(JOBS)
1: From the passage on the Waitrose convenience store, reproduce word for word the part that opens with the words containing "One of 231 stores" and closes with "see issue 29.)".
2: In the passage on the Waitrose convenience store, how large is the new shop in Cambridge?

(PASSAGE PROVIDED)

--- Start ---

In June, however, upmarket grocery chain Waitrose launched a new, small-format convenience store in Cambridge, determined to crack the market and make a difference. “We visited Tokyo a couple of years ago and it influenced us a lot,” says Diana Hunter (pictured right), director of store development.

One of 231 stores in the company’s portfolio, the 278.7 sq m shop – about the size of a tennis court – is part of a push to open over 300 convenience stores in 10 years. (Waitrose also has a larger format of the concept that launched last year – see issue 29.)

Under the ambitious stewardship of managing director Mark Price, who was appointed three years ago, the firm is further increasing its visibility with trials of shop-in-shop food concepts in chemist chain Boots and Shell petrol stations.

Sales from the convenience sector are valued at £30.9bn (€37bn), over 20 per cent of the total UK grocery spend. Growth was 6.3 per cent last year compared with a 4.1 per cent increase in the main grocery sector – and Price has got his eye on a bigger piece of the pie.


The pitch

Why do it?

--- End ---

(DATA LINES)
--- Start ---

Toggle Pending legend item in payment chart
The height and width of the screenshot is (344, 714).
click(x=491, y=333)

--- End ---
--- Start ---

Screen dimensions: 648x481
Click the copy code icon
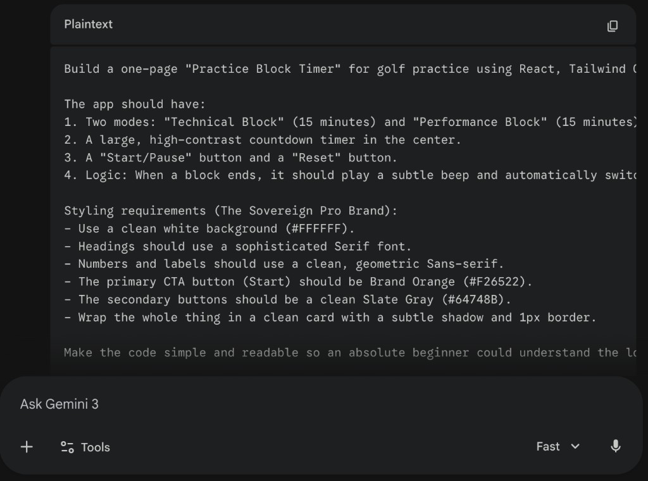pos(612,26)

--- End ---
--- Start ---

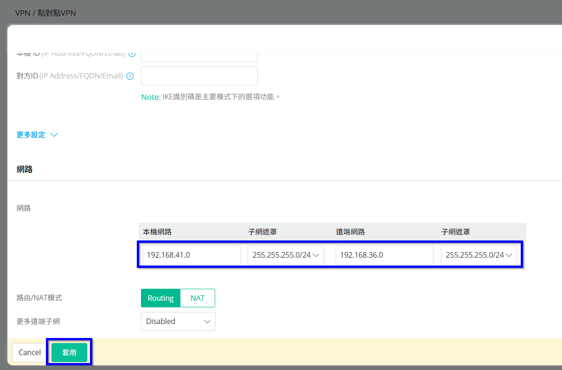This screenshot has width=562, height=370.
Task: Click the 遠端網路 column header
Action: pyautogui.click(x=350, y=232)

--- End ---

(TASK-BY-TASK OUTPUTS)
1:
One of 231 stores in the company’s portfolio, the 278.7 sq m shop – about the size of a tennis court – is part of a push to open over 300 convenience stores in 10 years. (Waitrose also has a larger format of the concept that launched last year – see issue 29.)

2: It is 278.7 sq m, about the size of a tennis court.